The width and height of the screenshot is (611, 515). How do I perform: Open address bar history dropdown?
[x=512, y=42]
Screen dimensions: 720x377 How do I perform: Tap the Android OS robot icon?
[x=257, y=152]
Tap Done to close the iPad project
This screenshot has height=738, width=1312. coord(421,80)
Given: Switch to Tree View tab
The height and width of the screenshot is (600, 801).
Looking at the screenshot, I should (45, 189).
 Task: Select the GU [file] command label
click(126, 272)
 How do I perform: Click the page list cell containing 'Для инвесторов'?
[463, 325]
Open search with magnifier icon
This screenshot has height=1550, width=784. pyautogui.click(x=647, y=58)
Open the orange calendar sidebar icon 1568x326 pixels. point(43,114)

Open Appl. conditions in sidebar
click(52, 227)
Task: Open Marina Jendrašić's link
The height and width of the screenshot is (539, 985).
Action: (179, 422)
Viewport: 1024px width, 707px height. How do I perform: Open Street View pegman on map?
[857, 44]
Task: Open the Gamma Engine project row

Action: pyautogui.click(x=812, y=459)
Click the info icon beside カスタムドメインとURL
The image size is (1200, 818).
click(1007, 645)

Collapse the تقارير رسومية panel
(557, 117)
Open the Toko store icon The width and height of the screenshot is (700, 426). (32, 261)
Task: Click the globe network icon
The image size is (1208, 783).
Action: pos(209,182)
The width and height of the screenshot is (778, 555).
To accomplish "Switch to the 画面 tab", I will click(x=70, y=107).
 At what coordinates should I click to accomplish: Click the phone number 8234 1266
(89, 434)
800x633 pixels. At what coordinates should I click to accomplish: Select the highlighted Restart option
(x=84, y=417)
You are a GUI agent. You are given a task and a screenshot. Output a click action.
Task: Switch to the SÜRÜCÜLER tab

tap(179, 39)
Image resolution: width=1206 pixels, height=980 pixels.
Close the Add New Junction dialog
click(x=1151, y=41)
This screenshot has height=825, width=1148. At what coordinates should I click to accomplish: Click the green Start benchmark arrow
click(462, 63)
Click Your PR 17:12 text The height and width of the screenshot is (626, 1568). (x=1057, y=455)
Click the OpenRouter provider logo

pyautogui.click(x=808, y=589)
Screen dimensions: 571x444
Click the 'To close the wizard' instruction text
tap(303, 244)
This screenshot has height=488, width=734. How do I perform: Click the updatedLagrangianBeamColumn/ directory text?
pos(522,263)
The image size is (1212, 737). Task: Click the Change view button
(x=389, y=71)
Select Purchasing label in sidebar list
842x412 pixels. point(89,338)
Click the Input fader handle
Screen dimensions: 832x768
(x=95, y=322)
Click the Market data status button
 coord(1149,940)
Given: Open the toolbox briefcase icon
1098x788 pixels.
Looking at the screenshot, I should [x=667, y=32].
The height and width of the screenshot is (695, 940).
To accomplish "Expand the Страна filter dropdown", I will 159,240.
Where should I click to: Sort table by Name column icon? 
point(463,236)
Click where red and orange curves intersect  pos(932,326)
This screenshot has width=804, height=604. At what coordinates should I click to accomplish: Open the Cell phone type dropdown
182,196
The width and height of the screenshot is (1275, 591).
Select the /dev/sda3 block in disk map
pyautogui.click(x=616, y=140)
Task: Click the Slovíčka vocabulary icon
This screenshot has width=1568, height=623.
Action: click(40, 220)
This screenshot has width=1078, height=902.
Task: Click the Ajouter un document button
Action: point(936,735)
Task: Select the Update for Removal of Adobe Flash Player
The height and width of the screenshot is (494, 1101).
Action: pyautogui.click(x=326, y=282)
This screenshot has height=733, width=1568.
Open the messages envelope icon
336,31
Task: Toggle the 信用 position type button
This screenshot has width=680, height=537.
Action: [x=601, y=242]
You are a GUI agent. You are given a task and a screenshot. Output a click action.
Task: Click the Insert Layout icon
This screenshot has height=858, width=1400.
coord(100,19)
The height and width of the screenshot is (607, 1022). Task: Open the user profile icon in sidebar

**********

**TASK DESCRIPTION:**
Only an exact copy is wanted here: the line containing "Open the messages envelope icon" and every later line, up to and including the last line of the listing.

**RESULT BELOW:**
Open the messages envelope icon
336,31
Task: Toggle the 信用 position type button
This screenshot has width=680, height=537.
Action: [x=601, y=242]
You are a GUI agent. You are given a task and a screenshot. Output a click action.
Task: Click the Insert Layout icon
This screenshot has height=858, width=1400.
coord(100,19)
The height and width of the screenshot is (607, 1022). Task: Open the user profile icon in sidebar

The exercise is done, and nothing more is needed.